• _Task instructions_:
#1 What is the Spanish translation of this sentence from the methanol micro-combustor text: "Methanol steam reforming is an endothermic reaction."?
#2 Pick up the methanol micro-combustor text after its last sentence and write how it continues.

[Document excerpt Boundary: Start]

(424d) Development of a Catalytic Micro-Combustor for a Microchannel Methanol Steam Reformer

Methanol is often considered the best liquid fuel to generate hydrogen due to its high energy density, low cost and easy transportation and reforming. The use of metallic micro-reactors for hydrogen production is gaining an increasing importance regarding portable and low-cost hydrogen sources for numerous applications, particularly for feeding fuel cells. Methanol steam reforming is an endothermic reaction. Therefore, a heat source such as e.g. combustors should be incorporated into the system to maintain reaction temperature and to supply the heat required for the reforming reaction and reactants vaporization. The design, construction and operation of plate-heat-exchanger reactors for application as reformers have been investigated intensively within the last decade [1]. It has been demonstrated that an internal heating by integrated combustion is more efficient than using hot gas from external burners. Methanol combustion can be used because of simplicity.

In the present work, an integrated catalytic microchannel reactor with a micro-combustor coated with Pd/Al2O3 catalyst and a methanol steam micro-reformer coated with Pd/ZnO catalyst was designed and fabricated. The performance of the micro-reformer with the integrated combustor was evaluated under various conditions.

Catalysts were deposited on the microchannel block by washcoating. Several preliminary tests of slurry formulation for washcoating the structural substrates were carried out and the coating characteristics (specific load, homogeneity and adherence) were analyzed to establish the best recipe.

The catalytic tests were carried out at atmospheric pressure in a Computerized Microactivity Reference Catalytic Reactor from PID Eng&Tech. 6 thermocouples were used to monitor temperature: 4 in the same horizontal plane, 2 of them at the microchannels entry and the other 2 at the microchannels outlet, and 2 additional thermocouples at the upper and bottom sides of the block. The shells used to connect the microchannels block also included 4 heating cartridges for the catalyst reduction step. This auxiliary electrical heating system was also used to compensate the heat losses of the microchannel reactor.

[Document excerpt Boundary: End]
[Entries supplied Boundary: Start]

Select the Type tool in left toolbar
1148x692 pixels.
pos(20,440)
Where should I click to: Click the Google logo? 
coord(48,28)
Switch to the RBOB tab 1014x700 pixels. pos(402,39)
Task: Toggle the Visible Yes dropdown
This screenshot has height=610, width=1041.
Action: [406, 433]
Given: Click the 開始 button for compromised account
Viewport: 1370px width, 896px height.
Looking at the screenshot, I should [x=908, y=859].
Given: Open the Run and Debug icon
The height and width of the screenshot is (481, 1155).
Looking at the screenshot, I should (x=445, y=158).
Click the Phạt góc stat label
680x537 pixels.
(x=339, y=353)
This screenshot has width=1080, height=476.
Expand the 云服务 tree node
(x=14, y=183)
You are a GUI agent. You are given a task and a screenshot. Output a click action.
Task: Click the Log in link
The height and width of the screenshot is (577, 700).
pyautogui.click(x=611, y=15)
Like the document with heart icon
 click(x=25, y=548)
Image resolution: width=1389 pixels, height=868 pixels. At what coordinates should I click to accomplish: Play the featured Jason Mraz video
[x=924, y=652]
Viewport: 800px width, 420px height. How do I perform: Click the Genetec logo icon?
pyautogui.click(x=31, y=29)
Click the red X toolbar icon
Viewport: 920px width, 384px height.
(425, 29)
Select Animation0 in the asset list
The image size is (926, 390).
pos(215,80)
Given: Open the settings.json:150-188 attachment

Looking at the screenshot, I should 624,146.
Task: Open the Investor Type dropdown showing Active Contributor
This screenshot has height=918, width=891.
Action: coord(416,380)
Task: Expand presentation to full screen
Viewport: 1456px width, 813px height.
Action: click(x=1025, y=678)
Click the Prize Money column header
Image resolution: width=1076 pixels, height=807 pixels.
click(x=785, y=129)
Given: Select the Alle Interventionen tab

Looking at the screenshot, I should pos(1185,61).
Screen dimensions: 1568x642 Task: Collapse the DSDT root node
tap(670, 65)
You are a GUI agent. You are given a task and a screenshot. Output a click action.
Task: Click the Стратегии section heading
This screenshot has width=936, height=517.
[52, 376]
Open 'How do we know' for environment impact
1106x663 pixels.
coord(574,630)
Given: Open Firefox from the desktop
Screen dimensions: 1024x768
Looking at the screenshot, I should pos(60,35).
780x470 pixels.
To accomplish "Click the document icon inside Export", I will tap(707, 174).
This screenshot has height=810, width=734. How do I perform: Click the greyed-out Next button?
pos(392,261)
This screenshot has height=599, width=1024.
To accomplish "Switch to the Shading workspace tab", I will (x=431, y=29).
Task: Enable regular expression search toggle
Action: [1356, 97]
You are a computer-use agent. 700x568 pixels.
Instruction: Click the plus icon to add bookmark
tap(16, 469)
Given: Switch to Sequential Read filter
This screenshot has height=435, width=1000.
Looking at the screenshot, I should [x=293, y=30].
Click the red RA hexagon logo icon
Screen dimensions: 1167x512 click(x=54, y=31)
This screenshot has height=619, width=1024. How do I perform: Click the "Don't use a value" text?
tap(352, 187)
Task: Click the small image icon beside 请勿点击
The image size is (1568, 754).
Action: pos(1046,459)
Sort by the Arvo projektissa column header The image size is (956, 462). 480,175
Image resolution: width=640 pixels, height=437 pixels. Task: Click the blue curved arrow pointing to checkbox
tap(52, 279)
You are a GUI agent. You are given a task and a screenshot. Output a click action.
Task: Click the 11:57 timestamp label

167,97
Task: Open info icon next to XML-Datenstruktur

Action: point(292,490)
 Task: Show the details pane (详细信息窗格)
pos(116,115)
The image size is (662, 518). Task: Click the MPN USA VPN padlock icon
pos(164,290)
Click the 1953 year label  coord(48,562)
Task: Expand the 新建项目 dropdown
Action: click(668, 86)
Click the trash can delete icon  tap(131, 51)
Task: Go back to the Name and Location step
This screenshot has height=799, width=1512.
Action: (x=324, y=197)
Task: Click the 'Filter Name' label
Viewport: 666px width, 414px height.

[Entries supplied Boundary: End]

• _Responses by item number_:
#1 El reformado de metanol con vapor es una reacción endotérmica.

#2
The micro-combustor was studied alone using Fecralloy micro-monoliths with different
combustion catalyst load. In all
the cases total combustion of methanol was achieved, but as methanol/air flow increased, temperature increased as well, and the bulk of
combustion occurred in the first 10-15 mm of
monolith.

Based on the results of the combustion monolith, micro-reformer coupled to the combustor was investigated. First, the performance of the micro-reformer without combustion was investigated heating the micro-channel block with the electric cartridges. The methanol reforming conversion was 95 % at 350 ºC and stable selectivity was obtained, producing a very
low CO content (<1 %) in the reformate stream.
Measured temperatures were very similar (DT≤5 ºC)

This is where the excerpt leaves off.